Archive for the ‘Saturn’ Category

Saturn

Saturday, March 19th, 2011

With a bright full moon in the sky Dan and I decided to spend the night trying to better understand the society’s 20″ reflector. Getting the best out of it is definitely an art rather than science and the longer you spend with it the better you get to know it’s strange quirks and foibles.

After some time with the Orion nebula I put the webcam on with Televue x2.5 and took some 10fps videos of Saturn. The final one looked the best on the laptop so I stacked 400 of the best frames in Registax and applied a lot of sharpening.

The rings have noticibly opened  since last year and as it climbs higher in the sky it should present a nice target later in the year.

Saturn

Saturn

Sunday, February 21st, 2010

Saturn is back in the evening sky. Having shot some three colour video sequences of Mars on the Celestron 9.25 I switched to Saturn which was just rising out of the murk at about 20 degrees elevation. The rings are just beginning to open out after last year’s edge on aspect and with the planet higher in the sky as it approaches opposition it should be favourable for imaging.

1500 frames each of red, green and blue video were stacked and combined for this image.

Saturn

Saturn

Thursday, June 4th, 2009

Whilst waiting for the sky to darken enough to image M13, I put the webcam on the 9.25 and took a 3 minute video of Saturn against the twilight sky.

I converted the avi file into individual bitmaps using VirtualDub and the then centred the planet in the frame, cropped the image and carried out an initial quality assessment all in one step using Ninox (previously called PPMcentre). Having ordered the frames by quality it is then easy to delete the ones worst affected by atmospheric conditions.

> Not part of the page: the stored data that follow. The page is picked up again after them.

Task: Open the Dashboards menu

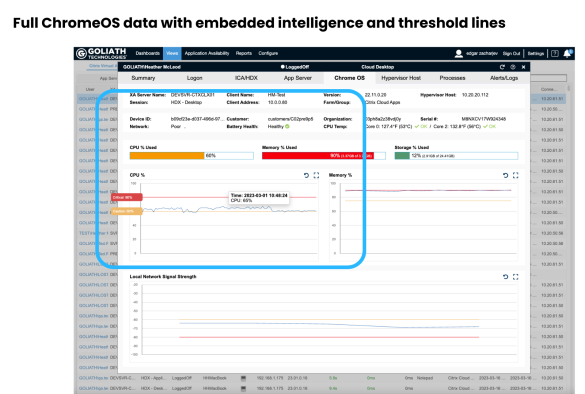Action: tap(148, 53)
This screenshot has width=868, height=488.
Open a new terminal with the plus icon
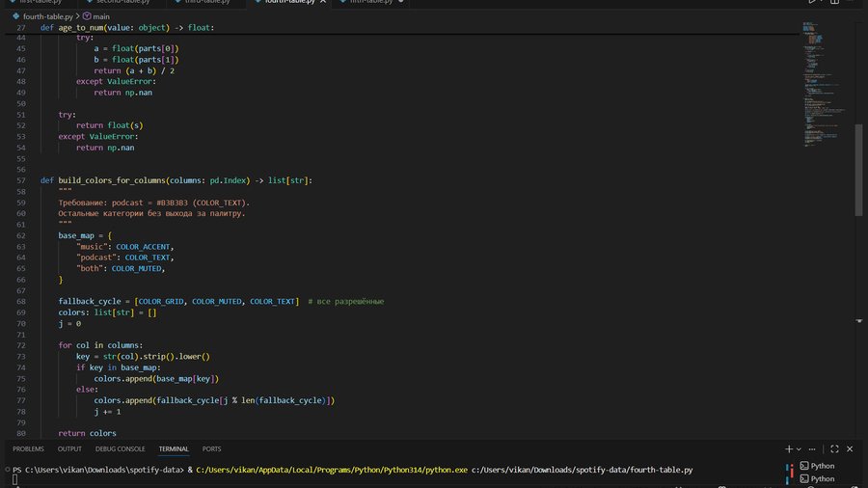[x=789, y=448]
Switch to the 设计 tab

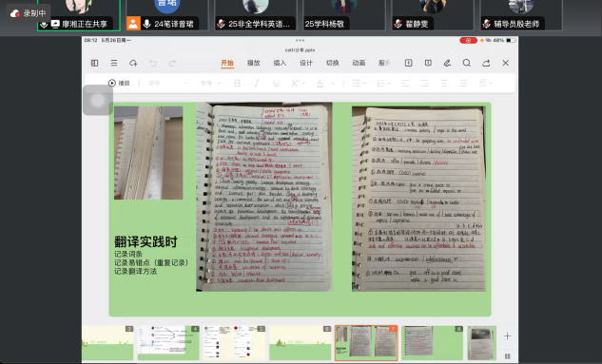tap(306, 63)
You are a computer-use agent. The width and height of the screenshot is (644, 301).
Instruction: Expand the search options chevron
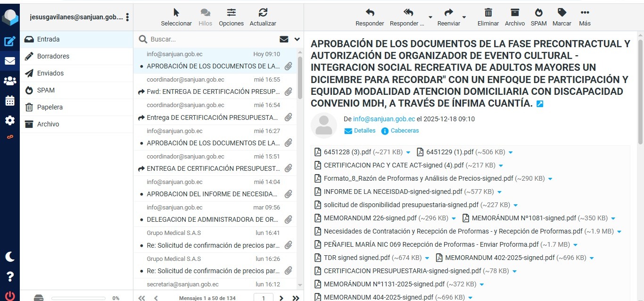[x=297, y=39]
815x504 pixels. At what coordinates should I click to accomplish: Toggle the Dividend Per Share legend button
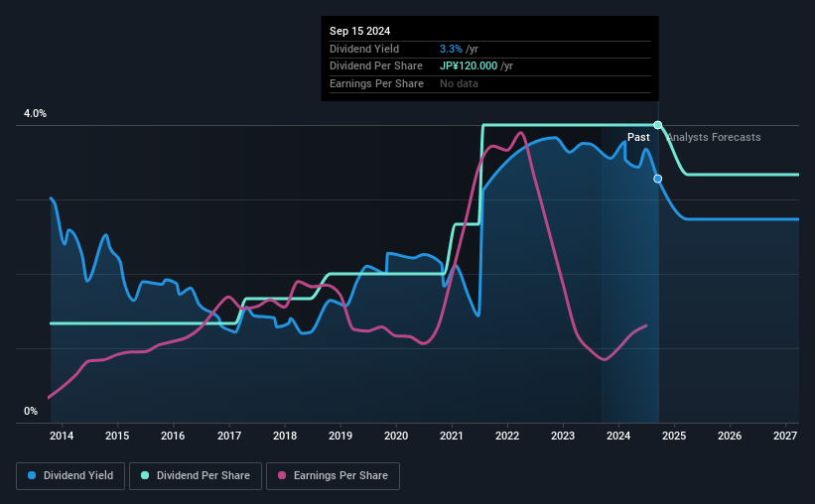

Using Registax, I then stacked the best 300 frames and sharpened the result which is here:

Saturn

The rings have opened up slightly from their edge-on appearance earlier this year.

Saturn’s Moons

Sunday, May 4th, 2008

After the regular Tuesday meeting of the Imaging Group was somewhat washed out the next clear opportunity was Thursday. This composite picture shows Saturn with 5 of it’s moons at 2100 GMT 1-5-2008.

There’s some photoshop trickery here to replace the very overexposed planet with a correctly exposed one.

From the left, the moons are; Titan, Iapetus (very faint), Rhea, Tethys and Dione.